DNS Server not working consistently after upgrade

Please follow the below template, it will help us to help you!

If you are Experiencing issues with a Pi-hole install that has non-standard elements (e.g you are using nginx instead of lighttpd, or there is some other aspect of your install that is customised) - please use the Community Help category.

Expected Behaviour:

After upgrade to v6, expected pi-hole to resolve DNS consistently

Actual Behaviour:

The pi-hole stops resolving addresses. After 5-10 minutes of not resolving, the pi-hole begins resolving queries again. When it's not resolving traffic, network captures show no attempts to contact upstream DNS servers to resolve addresses. New queries continually come in to it, but no response or attempt to resolve the queries is seen.

High CPU is not seen like others have reported. Remains steady about 10% whether working correctly or not.

Both a working and nonworking debug token are below. The same process is in both. The nonworking debug token was generated about 8 minutes after the working token.

Thanks in advance for any assistance.

Debug Token:

This debug session is from when the system was broken: https://tricorder.pi-hole.net/zr8Mp1xv/

This debug session is from when the system worked correctly: https://tricorder.pi-hole.net/nqBdq1Tn/

Two observations from your debug log may contribute to your observation:

*** [ DIAGNOSING ]: contents of /var/log/pihole

-rw-r----- 1 pihole pihole 890 Mar  8 00:11 /var/log/pihole/FTL.log
   -----head of FTL.log------
   2025-03-08 00:03:33.086 EST [574/T1313] ERROR: Cannot receive UDP DNS reply: Timeout - no response from upstream DNS server
   2025-03-08 00:03:33.087 EST [574/T1313] INFO: Tried to resolve PTR "118.0.168.192.in-addr.arpa" on 127.0.0.1#53 (UDP)
   2025-03-08 00:10:07.726 EST [574/T1313] ERROR: Cannot receive UDP DNS reply: Timeout - no response from upstream DNS server
   2025-03-08 00:10:07.728 EST [574/T1313] INFO: Tried to resolve PTR "183.0.168.192.in-addr.arpa" on 127.0.0.1#53 (UDP)
   2025-03-08 00:11:03.191 EST [574M] INFO: Rate-limiting 192.168.0.118 for at least 2 seconds

Upstream DNS requests time out, and at least one of your clients has been rate-limited.

What kind of device is 192.168.0.118?

Okay, going from here, let me first reverse-engineer when your system was broken:

Active: active (running) since Fri 2025-03-07 23:27:59 EST; 1h 13min ago

=> Fri 2025-03-08 00:41:00 EST

Looking at the tail of pihole.log snippet, no queries arrived at your Pi-hole after Mar 8 00:39:08 so this matches: no queries arrived = no queries replied to

So now the task is finding out why no queries seem to be arriving.
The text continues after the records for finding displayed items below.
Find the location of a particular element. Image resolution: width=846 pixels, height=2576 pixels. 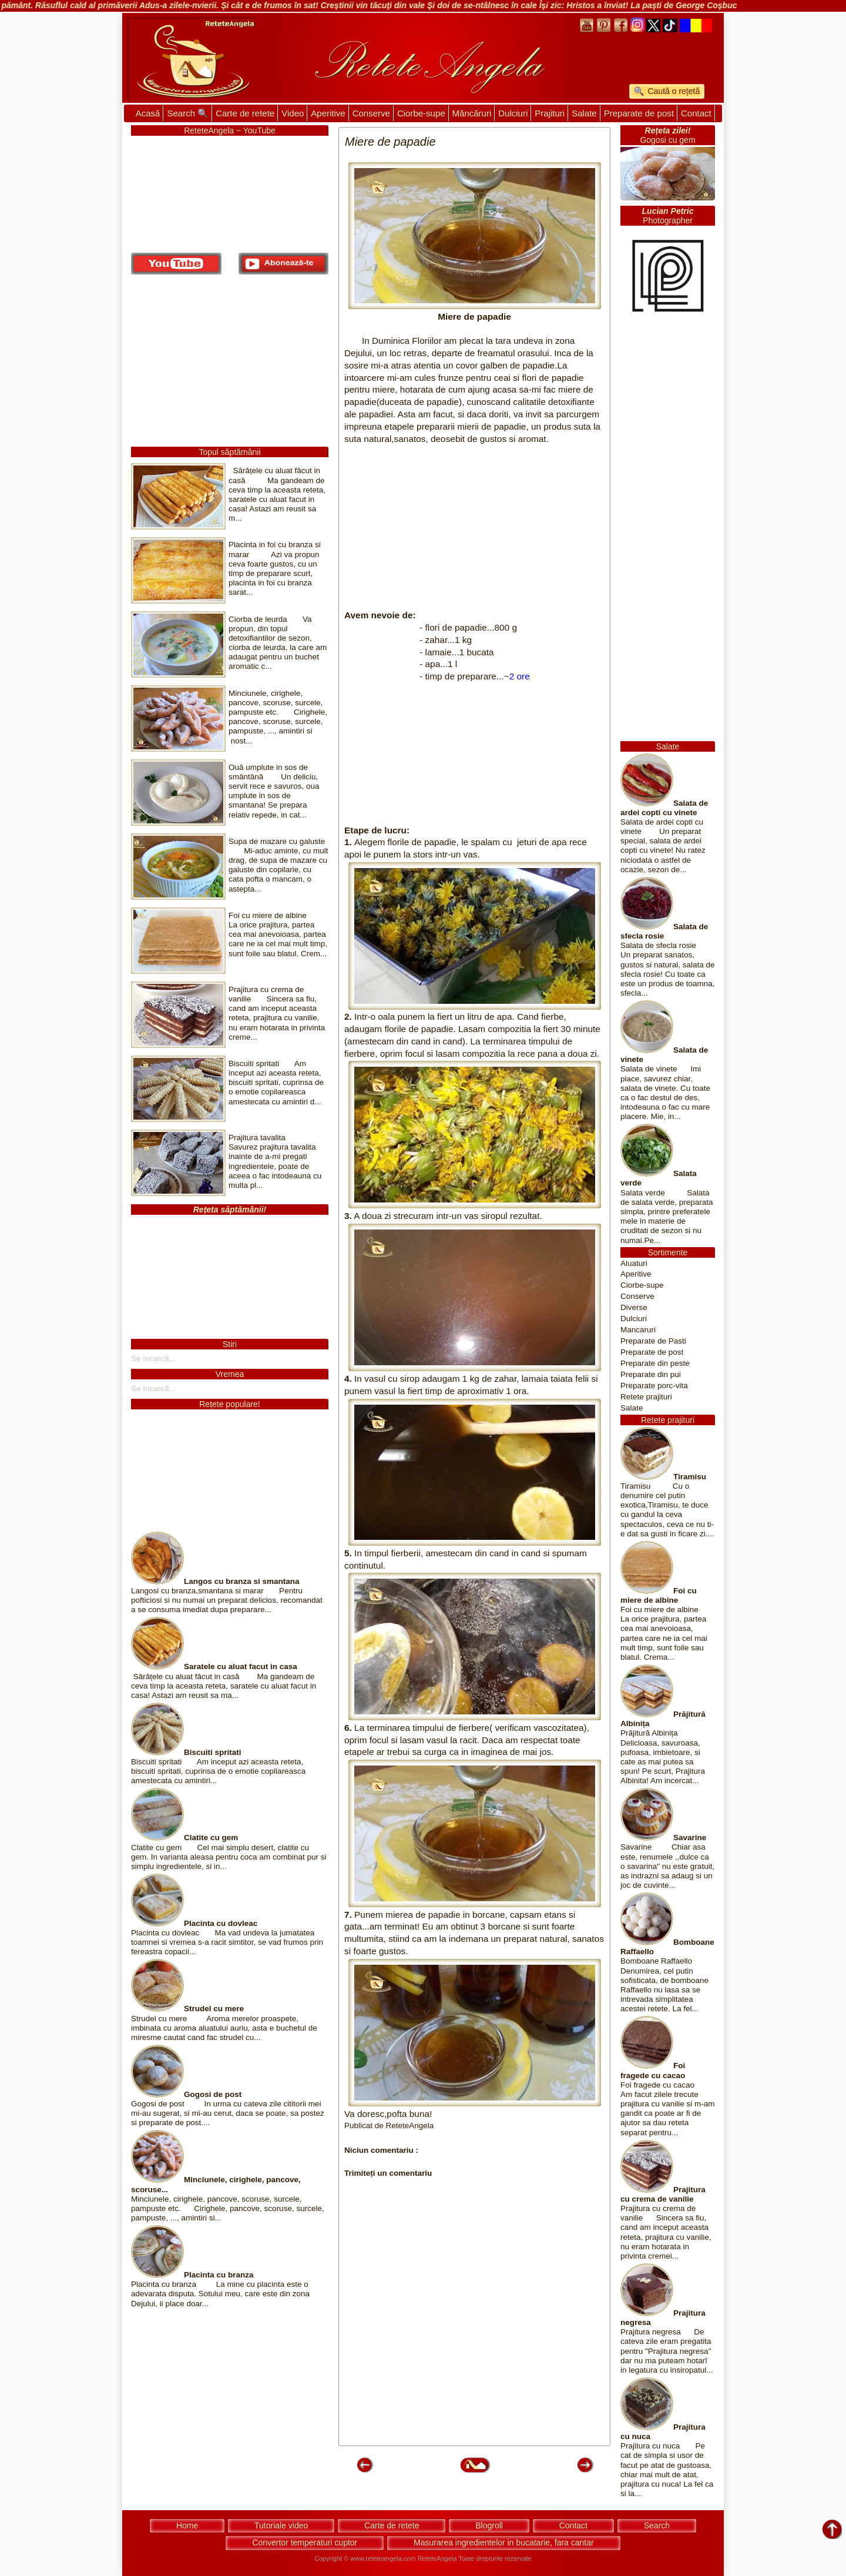

Diverse is located at coordinates (633, 1307).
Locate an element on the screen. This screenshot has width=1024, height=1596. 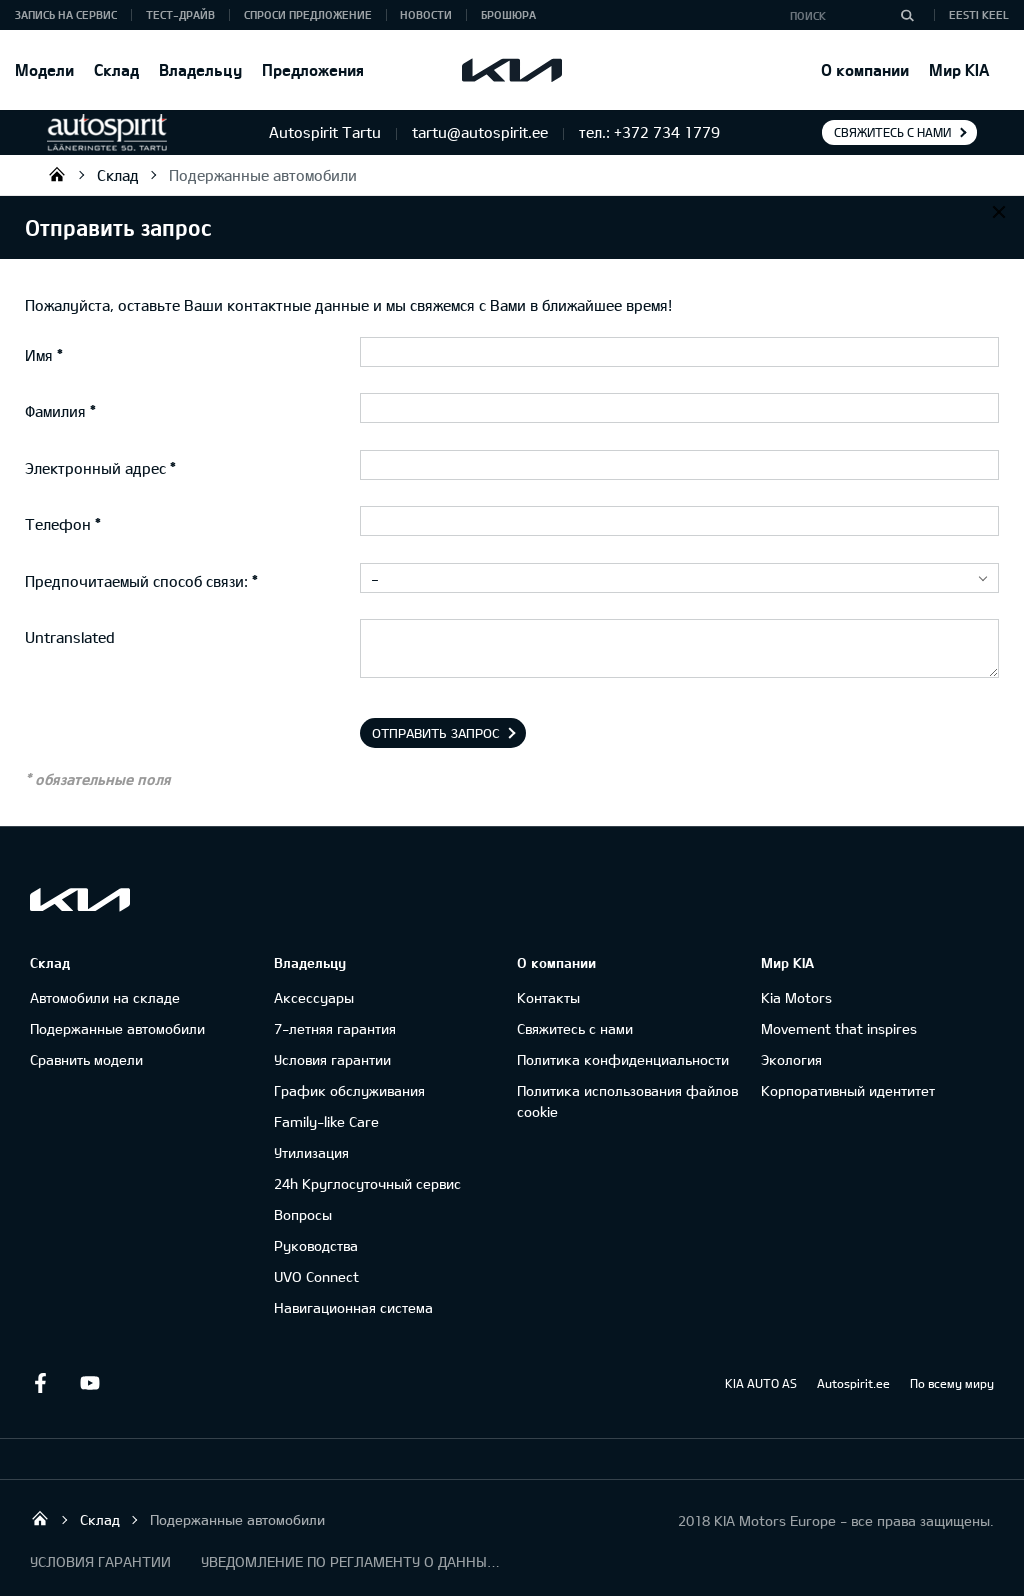
О компании is located at coordinates (865, 69).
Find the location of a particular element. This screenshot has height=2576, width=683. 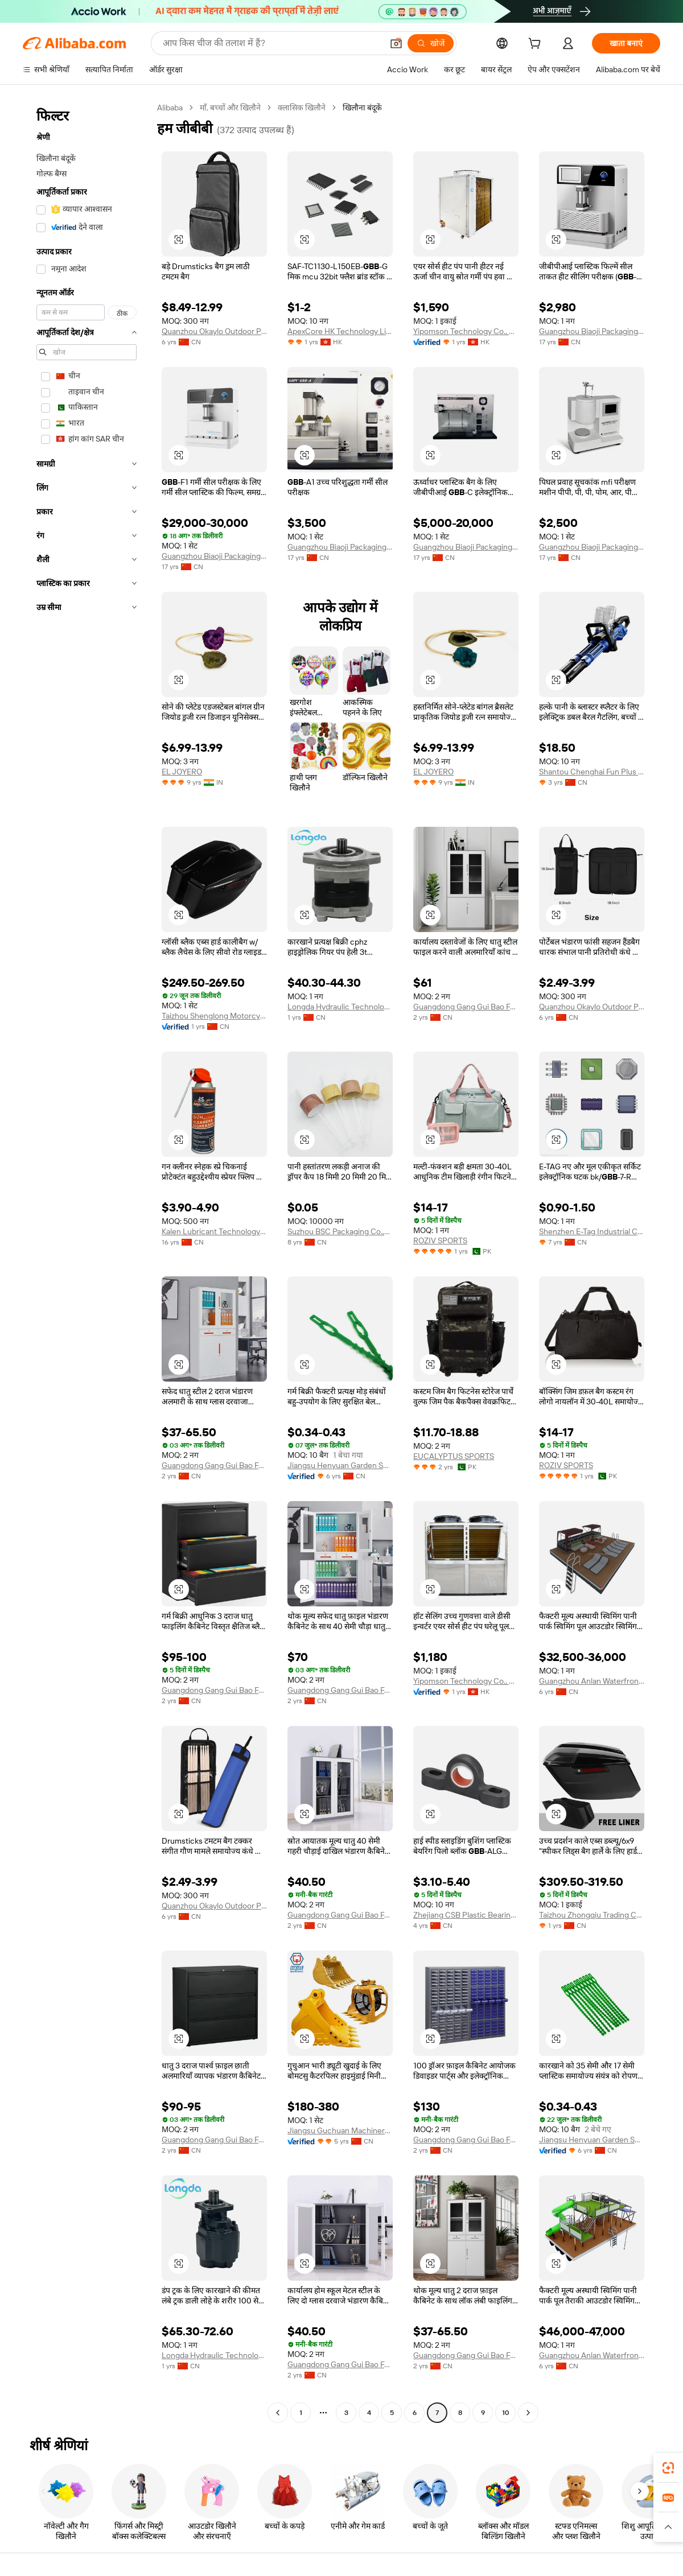

[Go to next page] is located at coordinates (528, 2412).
As also the internally generated queries during the debug log generation are not being processed here, an external network issues can be ruled out, I'd say.

Please first try setting debug.all = true using, e.g.,

sudo pihole-FTL --config debug.all true

and then quote the last couple of lines from /var/log/pihole/FTL.log when it fails again. Alternatively, the command

tail -n 500 /var/log/pihole/FTL.log | pihole tricorder

would do the same for you, uploading it to our server and giving you another token you'd need to share with us.

Upload successful, your token is: https://tricorder.pi-hole.net/PySvYkd9/

Looks like the process is stopping activity when it hits disk.query_storage

root@raspberrypi:/home/pi# grep -F -C2 disk.query_storage /var/log/pihole/FTL.log
2025-03-08 08:42:16.066 EST [574/T1311] DEBUG_DATABASE: dbquery: "UPDATE disk.counters SET value = value + 31 WHERE id = 1;"
2025-03-08 08:42:16.067 EST [574/T1311] DEBUG_DATABASE:          ---> OK
2025-03-08 08:47:15.767 EST [574/T1311] DEBUG_DATABASE: Exported 235 rows for disk.query_storage (took 300647.9 ms, last SQLite ID 469361600)
2025-03-08 08:47:15.812 EST [574/T1312] DEBUG_LOCKS: Obtained SHM lock for replace_config() (/app/src/config/config.c:1901)
2025-03-08 08:47:15.813 EST [574/T1311] DEBUG_LOCKS: Removed SHM lock in DB_thread() (/app/src/database/database-thread.c:144)

2025-03-08 08:53:27.026 EST [574M] DEBUG_LOCKS: Waiting for SHM lock in FTL_dnsmasq_log() (/app/src/dnsmasq_interface.c:3776)
2025-03-08 08:53:27.027 EST [574M] DEBUG_LOCKS: SHM lock: 0x76f6f000
2025-03-08 08:58:24.218 EST [574/T1311] DEBUG_DATABASE: Exported 0 rows for disk.query_storage (took 298780.4 ms, last SQLite ID 469361365)
2025-03-08 08:58:24.265 EST [574/T1312] DEBUG_LOCKS: Obtained SHM lock for GC_thread() (/app/src/gc.c:685)
2025-03-08 08:58:24.265 EST [574/T1311] DEBUG_LOCKS: Removed SHM lock in DB_thread() (/app/src/database/database-thread.c:144)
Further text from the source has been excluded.